+++ Provided passage

I was left with the impression that the democratic party has a unity problem.  And the reason behind that is that they suffer from the narcissism of small differences; where the left spends more time tearing each other down over minutiae than they do targeting our ideologically opposed enemies on the fascist right.  It is interesting that lately I have been social media campaigns suggesting “Vote blue, no matter who.” It leaves me feeling rather cynical, which is a feeling I despise, because my thought oscillate between “where were you last time” and “people will throw a tantrum if their candidate doesn’t win.”

This is why the primaries are so important.  This whole “vote blue, no matter who” mentality really only works in the general election, and only if you’re willing to lick your wounds and support the candidate that may have defeated your original choice in the primaries.  And it is the importance we place on the primaries that has made the whole affair so ugly, with people arguing endlessly online over the minutiae between democratic hopefuls.  I applaud their passion and support of their candidate, but you must realize that there is a strong chance you may have to vote for someone else when it comes to the final showdown against Trump.

This primary season has been fascinating to me.  We are still seeing people announcing their candidacy for the presidency, and people being vocal for why they support their preferred candidate.  It can be quite inspiring to see people advocate for their candidate, but it can be downright ugly as well.

I voted for Bernie in the 2016 primaries but voted for Hillary in the general election.  Sanders supporters were upset at perceived corruption within the Democratic National Convention and vocalized that support.  It fueled this public conception of the archetype Berne Bro, a Sanders supporter who is so militant in their advocacy that they negatively affected the election after Sanders’ candidacy ended in concession. Regardless that the Bernie Bro phenomenon is an exaggerated misconception, an idea supported by experts including Malcolm Nance, it seems that the admiration that surrounded Sanders in 2016 is being met with a lot more resistance in 2020 election cycle. And there’s an explanation for that.

In 2016, Sanders was the outlier. Someone on the fringes who had managed to achieve a lot of momentum through grass roots efforts, and really rattled the cages of the democratic establishment.  Sanders was fresh and exciting, and top brass in the party took note.  Now, as we enter the 2020 election cycle, presidential hopefuls are looking to capitalize on that Bernie momentum from 2016 which has shifted the establishment party to the left.  Now, you have a whole bunch of candidates who are campaigning on the platforms and ideas that have become popular since Sanders’ run in 2016.

++++++
+++ Data provided

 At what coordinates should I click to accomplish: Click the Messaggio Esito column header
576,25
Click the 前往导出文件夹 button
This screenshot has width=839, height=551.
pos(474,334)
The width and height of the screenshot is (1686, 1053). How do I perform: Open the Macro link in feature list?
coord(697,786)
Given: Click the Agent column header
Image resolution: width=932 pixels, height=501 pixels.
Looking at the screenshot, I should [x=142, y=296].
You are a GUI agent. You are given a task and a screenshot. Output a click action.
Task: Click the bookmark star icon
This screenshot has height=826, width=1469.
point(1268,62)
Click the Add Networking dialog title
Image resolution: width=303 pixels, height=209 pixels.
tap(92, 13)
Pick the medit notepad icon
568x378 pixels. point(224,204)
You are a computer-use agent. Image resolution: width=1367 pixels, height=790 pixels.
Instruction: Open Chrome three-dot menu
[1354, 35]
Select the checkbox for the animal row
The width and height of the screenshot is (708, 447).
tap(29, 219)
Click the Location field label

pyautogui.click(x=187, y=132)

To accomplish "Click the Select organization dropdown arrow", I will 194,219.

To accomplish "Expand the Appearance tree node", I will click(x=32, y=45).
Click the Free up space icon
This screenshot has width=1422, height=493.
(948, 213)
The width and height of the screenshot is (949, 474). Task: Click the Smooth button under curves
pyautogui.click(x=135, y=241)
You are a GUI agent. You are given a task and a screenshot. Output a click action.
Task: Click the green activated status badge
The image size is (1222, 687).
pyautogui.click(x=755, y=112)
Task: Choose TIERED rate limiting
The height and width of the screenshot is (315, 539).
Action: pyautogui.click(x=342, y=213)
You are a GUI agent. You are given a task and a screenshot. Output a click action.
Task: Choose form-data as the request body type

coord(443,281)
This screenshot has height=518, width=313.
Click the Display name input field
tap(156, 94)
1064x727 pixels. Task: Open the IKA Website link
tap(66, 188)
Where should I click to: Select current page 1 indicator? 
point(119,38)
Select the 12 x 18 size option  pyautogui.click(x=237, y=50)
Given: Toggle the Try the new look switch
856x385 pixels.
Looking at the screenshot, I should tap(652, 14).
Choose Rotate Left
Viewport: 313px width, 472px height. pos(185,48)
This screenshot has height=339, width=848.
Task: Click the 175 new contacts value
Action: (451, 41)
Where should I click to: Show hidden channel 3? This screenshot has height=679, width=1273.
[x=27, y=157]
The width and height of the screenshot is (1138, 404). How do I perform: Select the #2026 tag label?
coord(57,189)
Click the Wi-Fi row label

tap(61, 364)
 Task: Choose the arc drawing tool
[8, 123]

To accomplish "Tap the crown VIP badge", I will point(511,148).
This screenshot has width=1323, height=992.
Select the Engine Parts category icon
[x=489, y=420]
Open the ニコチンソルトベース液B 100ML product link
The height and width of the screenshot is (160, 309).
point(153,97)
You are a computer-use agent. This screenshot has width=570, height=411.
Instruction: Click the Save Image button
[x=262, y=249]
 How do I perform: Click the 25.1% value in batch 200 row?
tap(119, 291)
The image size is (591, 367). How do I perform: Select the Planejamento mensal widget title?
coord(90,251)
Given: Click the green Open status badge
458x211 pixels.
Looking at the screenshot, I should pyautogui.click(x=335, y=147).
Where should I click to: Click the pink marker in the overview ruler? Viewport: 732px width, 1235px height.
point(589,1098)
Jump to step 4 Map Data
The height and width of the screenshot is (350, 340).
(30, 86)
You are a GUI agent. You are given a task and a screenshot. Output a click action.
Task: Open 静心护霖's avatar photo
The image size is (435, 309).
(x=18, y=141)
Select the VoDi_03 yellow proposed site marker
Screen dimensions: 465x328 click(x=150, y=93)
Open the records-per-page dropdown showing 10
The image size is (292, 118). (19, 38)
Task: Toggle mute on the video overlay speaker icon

++++++

Problems and tasks:
(A) List every person named in the passage on the Democratic primaries.
(B) According to the passage on the Democratic primaries, for whom did the writer vote in the 2016 general election?
(C) From the passage on the Democratic primaries, retype the part that opens with the words containing "This is why" and closes with "showdown against Trump.".

Task-by-task outputs:
(A) Bernie Sanders, Hillary, Malcolm Nance, Trump

(B) Hillary

(C)
This is why the primaries are so important.  This whole “vote blue, no matter who” mentality really only works in the general election, and only if you’re willing to lick your wounds and support the candidate that may have defeated your original choice in the primaries.  And it is the importance we place on the primaries that has made the whole affair so ugly, with people arguing endlessly online over the minutiae between democratic hopefuls.  I applaud their passion and support of their candidate, but you must realize that there is a strong chance you may have to vote for someone else when it comes to the final showdown against Trump.